BEGIN

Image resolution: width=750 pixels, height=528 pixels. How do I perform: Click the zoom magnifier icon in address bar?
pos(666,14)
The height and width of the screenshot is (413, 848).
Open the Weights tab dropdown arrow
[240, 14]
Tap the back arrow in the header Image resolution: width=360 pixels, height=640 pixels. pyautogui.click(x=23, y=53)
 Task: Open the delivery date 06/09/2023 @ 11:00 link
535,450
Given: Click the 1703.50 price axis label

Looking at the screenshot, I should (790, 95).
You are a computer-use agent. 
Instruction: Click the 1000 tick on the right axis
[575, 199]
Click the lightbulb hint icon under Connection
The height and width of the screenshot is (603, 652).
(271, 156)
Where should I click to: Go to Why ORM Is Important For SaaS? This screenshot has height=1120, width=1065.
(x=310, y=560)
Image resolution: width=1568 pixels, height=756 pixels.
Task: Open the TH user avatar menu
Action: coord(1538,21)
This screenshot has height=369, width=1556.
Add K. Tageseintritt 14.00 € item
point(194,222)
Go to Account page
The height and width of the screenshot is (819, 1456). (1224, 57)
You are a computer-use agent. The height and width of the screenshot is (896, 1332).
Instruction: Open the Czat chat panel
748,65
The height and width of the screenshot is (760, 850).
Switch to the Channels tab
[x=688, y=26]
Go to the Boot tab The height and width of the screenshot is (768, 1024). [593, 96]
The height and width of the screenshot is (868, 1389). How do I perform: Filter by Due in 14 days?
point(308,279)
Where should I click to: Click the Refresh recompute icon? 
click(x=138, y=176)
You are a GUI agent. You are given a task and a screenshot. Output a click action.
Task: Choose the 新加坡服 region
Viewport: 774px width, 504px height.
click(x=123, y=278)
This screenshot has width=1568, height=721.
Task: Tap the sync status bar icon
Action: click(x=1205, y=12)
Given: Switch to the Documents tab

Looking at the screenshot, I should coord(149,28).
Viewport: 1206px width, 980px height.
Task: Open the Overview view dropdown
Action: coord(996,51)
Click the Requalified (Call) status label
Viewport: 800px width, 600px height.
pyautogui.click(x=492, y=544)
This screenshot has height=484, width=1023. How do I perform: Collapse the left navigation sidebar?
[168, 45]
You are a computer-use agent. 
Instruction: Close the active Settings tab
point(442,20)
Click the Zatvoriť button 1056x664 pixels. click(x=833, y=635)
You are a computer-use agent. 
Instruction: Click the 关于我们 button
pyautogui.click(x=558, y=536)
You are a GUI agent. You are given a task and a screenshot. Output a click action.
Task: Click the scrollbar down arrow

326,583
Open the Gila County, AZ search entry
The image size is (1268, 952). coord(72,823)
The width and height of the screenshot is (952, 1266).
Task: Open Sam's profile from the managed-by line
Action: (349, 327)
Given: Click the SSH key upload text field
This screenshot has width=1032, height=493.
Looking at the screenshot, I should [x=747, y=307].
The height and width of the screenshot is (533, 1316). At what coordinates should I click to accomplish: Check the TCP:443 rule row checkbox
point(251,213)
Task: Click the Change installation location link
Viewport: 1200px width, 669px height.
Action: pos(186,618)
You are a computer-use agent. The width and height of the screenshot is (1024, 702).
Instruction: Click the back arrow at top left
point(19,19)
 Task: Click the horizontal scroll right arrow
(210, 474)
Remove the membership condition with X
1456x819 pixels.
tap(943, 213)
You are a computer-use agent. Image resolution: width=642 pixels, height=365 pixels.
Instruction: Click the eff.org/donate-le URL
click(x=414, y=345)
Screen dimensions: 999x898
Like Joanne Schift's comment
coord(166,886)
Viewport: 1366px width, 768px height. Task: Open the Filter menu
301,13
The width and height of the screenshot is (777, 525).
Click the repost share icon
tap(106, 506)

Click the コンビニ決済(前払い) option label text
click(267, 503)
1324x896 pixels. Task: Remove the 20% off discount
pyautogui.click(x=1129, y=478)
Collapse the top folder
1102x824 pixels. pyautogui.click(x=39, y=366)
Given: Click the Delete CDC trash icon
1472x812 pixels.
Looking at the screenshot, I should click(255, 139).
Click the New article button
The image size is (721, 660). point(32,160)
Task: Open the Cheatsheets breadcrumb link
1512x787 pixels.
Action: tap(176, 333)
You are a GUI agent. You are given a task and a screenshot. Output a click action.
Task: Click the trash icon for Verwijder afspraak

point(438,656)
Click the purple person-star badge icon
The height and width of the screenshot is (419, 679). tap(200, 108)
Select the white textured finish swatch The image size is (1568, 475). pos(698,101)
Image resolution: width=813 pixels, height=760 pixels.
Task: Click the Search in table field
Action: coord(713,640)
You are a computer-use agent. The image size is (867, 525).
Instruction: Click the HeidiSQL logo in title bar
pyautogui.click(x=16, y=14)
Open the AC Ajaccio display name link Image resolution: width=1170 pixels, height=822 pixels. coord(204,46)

END

- WORK INSTRUCTIONS: The lines you need are those containing "computer"; find them in the records and copy them.

- REPLY:
You are a computer-use agent. 
You are a computer-use agent. The height and width of the screenshot is (896, 1332).
You are a computer-use agent. 
You are a computer-use agent. 
You are a computer-use agent. The width and height of the screenshot is (1024, 702).
You are a computer-use agent. Image resolution: width=642 pixels, height=365 pixels.
You are a computer-use agent. The image size is (867, 525).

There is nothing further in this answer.